An exact copy of all the data is the expected answer.

- - -

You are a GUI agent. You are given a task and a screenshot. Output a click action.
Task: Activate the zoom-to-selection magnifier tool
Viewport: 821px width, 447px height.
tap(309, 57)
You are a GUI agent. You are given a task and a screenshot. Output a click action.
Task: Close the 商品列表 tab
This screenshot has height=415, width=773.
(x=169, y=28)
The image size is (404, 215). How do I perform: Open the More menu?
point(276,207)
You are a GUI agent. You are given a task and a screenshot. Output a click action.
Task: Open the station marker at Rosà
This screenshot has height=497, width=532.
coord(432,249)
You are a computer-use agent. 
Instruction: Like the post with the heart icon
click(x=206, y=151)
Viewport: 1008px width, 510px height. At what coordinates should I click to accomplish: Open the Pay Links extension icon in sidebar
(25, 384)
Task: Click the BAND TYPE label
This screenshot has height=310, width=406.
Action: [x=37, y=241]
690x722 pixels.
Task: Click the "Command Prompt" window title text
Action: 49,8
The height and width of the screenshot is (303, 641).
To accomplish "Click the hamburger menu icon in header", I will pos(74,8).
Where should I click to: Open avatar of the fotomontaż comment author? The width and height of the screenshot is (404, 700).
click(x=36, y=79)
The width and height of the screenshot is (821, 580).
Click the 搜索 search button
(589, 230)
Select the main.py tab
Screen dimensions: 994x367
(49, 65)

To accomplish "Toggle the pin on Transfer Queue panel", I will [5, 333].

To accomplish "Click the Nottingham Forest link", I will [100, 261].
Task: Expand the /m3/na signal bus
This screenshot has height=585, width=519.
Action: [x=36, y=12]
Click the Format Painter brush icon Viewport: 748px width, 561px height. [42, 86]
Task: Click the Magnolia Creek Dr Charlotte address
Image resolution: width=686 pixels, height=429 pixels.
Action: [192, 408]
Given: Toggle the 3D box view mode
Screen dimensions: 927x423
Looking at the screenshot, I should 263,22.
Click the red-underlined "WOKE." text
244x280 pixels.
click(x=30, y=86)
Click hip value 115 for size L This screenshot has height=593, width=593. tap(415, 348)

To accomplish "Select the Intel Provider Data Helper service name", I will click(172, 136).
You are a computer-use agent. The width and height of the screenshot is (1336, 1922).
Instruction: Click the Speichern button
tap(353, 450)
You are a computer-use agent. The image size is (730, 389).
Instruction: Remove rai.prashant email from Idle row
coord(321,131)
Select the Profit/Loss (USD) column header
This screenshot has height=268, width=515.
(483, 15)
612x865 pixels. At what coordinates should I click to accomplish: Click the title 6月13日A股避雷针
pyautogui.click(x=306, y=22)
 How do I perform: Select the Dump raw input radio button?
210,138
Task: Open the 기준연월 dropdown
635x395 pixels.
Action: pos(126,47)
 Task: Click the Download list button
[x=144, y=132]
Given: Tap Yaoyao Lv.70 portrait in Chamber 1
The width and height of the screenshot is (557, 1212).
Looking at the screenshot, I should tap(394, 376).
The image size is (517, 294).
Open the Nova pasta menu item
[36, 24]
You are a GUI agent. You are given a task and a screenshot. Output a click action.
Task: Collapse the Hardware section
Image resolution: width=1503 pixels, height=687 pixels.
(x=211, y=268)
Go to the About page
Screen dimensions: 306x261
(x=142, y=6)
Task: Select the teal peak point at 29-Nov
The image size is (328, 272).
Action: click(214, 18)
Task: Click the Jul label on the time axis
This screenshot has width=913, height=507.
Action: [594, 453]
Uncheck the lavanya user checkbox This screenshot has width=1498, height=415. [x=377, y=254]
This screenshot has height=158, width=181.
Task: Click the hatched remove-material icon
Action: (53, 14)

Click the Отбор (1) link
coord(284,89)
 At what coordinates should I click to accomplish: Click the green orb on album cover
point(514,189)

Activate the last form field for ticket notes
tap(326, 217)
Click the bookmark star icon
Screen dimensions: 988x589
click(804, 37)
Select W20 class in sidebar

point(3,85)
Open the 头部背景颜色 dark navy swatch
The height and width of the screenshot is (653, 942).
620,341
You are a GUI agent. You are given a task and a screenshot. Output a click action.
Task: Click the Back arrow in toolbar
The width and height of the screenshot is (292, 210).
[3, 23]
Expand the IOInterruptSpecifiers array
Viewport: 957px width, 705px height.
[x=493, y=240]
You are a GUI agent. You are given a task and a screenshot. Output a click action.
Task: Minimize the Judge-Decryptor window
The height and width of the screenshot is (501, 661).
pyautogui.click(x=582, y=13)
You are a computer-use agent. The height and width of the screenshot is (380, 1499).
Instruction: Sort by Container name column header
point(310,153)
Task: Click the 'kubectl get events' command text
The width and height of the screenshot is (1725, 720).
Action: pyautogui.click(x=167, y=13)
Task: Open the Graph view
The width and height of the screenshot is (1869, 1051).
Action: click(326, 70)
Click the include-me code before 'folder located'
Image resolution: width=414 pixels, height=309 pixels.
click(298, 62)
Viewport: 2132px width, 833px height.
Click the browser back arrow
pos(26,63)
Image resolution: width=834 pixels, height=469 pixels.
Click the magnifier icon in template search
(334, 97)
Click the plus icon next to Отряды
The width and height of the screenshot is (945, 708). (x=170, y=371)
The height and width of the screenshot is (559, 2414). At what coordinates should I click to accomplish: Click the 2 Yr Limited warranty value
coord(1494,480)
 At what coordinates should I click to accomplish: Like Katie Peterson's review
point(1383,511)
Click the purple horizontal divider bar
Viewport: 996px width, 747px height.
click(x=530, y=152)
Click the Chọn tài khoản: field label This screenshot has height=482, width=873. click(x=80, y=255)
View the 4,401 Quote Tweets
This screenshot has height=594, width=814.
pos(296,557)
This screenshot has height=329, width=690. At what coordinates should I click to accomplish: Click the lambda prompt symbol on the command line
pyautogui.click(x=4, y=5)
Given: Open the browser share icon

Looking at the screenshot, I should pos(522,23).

- - -

**SOLUTION:**
You are a GUI agent. You are given a task and a screenshot. Output a click action.
Task: Activate the zoom-to-selection magnifier tool
Viewport: 821px width, 447px height.
tap(309, 57)
You are a GUI agent. You are given a task and a screenshot. Output a click action.
Task: Close the 商品列表 tab
This screenshot has height=415, width=773.
(x=169, y=28)
The image size is (404, 215). How do I perform: Open the More menu?
point(276,207)
You are a GUI agent. You are given a task and a screenshot. Output a click action.
Task: Open the station marker at Rosà
This screenshot has height=497, width=532.
coord(432,249)
You are a computer-use agent. 
Instruction: Like the post with the heart icon
click(x=206, y=151)
Viewport: 1008px width, 510px height. At what coordinates should I click to accomplish: Open the Pay Links extension icon in sidebar
(25, 384)
Task: Click the BAND TYPE label
This screenshot has height=310, width=406.
Action: [x=37, y=241]
690x722 pixels.
Task: Click the "Command Prompt" window title text
Action: 49,8
The height and width of the screenshot is (303, 641).
To accomplish "Click the hamburger menu icon in header", I will pos(74,8).
Where should I click to: Open avatar of the fotomontaż comment author? The width and height of the screenshot is (404, 700).
click(x=36, y=79)
The width and height of the screenshot is (821, 580).
Click the 搜索 search button
(589, 230)
Select the main.py tab
Screen dimensions: 994x367
(49, 65)

To accomplish "Toggle the pin on Transfer Queue panel", I will [5, 333].

To accomplish "Click the Nottingham Forest link", I will [100, 261].
Task: Expand the /m3/na signal bus
This screenshot has height=585, width=519.
Action: [x=36, y=12]
Click the Format Painter brush icon Viewport: 748px width, 561px height. [42, 86]
Task: Click the Magnolia Creek Dr Charlotte address
Image resolution: width=686 pixels, height=429 pixels.
Action: [192, 408]
Given: Toggle the 3D box view mode
Screen dimensions: 927x423
Looking at the screenshot, I should 263,22.
Click the red-underlined "WOKE." text
244x280 pixels.
click(x=30, y=86)
Click hip value 115 for size L This screenshot has height=593, width=593. tap(415, 348)

To accomplish "Select the Intel Provider Data Helper service name", I will click(172, 136).
You are a computer-use agent. The width and height of the screenshot is (1336, 1922).
Instruction: Click the Speichern button
tap(353, 450)
You are a computer-use agent. The image size is (730, 389).
Instruction: Remove rai.prashant email from Idle row
coord(321,131)
Select the Profit/Loss (USD) column header
This screenshot has height=268, width=515.
(483, 15)
612x865 pixels. At what coordinates should I click to accomplish: Click the title 6月13日A股避雷针
pyautogui.click(x=306, y=22)
 How do I perform: Select the Dump raw input radio button?
210,138
Task: Open the 기준연월 dropdown
635x395 pixels.
Action: pos(126,47)
 Task: Click the Download list button
[x=144, y=132]
Given: Tap Yaoyao Lv.70 portrait in Chamber 1
The width and height of the screenshot is (557, 1212).
Looking at the screenshot, I should tap(394, 376).
The image size is (517, 294).
Open the Nova pasta menu item
[36, 24]
You are a GUI agent. You are given a task and a screenshot. Output a click action.
Task: Collapse the Hardware section
Image resolution: width=1503 pixels, height=687 pixels.
(x=211, y=268)
Go to the About page
Screen dimensions: 306x261
(x=142, y=6)
Task: Select the teal peak point at 29-Nov
The image size is (328, 272).
Action: click(214, 18)
Task: Click the Jul label on the time axis
This screenshot has width=913, height=507.
Action: [594, 453]
Uncheck the lavanya user checkbox This screenshot has width=1498, height=415. [x=377, y=254]
This screenshot has height=158, width=181.
Task: Click the hatched remove-material icon
Action: (53, 14)

Click the Отбор (1) link
coord(284,89)
 At what coordinates should I click to accomplish: Click the green orb on album cover
point(514,189)

Activate the last form field for ticket notes
tap(326, 217)
Click the bookmark star icon
Screen dimensions: 988x589
click(804, 37)
Select W20 class in sidebar

point(3,85)
Open the 头部背景颜色 dark navy swatch
The height and width of the screenshot is (653, 942).
620,341
You are a GUI agent. You are given a task and a screenshot. Output a click action.
Task: Click the Back arrow in toolbar
The width and height of the screenshot is (292, 210).
[3, 23]
Expand the IOInterruptSpecifiers array
Viewport: 957px width, 705px height.
[x=493, y=240]
You are a GUI agent. You are given a task and a screenshot. Output a click action.
Task: Minimize the Judge-Decryptor window
The height and width of the screenshot is (501, 661).
pyautogui.click(x=582, y=13)
You are a computer-use agent. The height and width of the screenshot is (380, 1499).
Instruction: Sort by Container name column header
point(310,153)
Task: Click the 'kubectl get events' command text
The width and height of the screenshot is (1725, 720).
Action: pyautogui.click(x=167, y=13)
Task: Open the Graph view
The width and height of the screenshot is (1869, 1051).
Action: click(326, 70)
Click the include-me code before 'folder located'
Image resolution: width=414 pixels, height=309 pixels.
click(298, 62)
Viewport: 2132px width, 833px height.
Click the browser back arrow
pos(26,63)
Image resolution: width=834 pixels, height=469 pixels.
Click the magnifier icon in template search
(334, 97)
Click the plus icon next to Отряды
The width and height of the screenshot is (945, 708). (x=170, y=371)
The height and width of the screenshot is (559, 2414). At what coordinates should I click to accomplish: Click the 2 Yr Limited warranty value
coord(1494,480)
 At what coordinates should I click to accomplish: Like Katie Peterson's review
point(1383,511)
Click the purple horizontal divider bar
Viewport: 996px width, 747px height.
click(x=530, y=152)
Click the Chọn tài khoản: field label This screenshot has height=482, width=873. click(x=80, y=255)
View the 4,401 Quote Tweets
This screenshot has height=594, width=814.
pos(296,557)
This screenshot has height=329, width=690. At what coordinates should I click to accomplish: Click the lambda prompt symbol on the command line
pyautogui.click(x=4, y=5)
Given: Open the browser share icon

Looking at the screenshot, I should pos(522,23).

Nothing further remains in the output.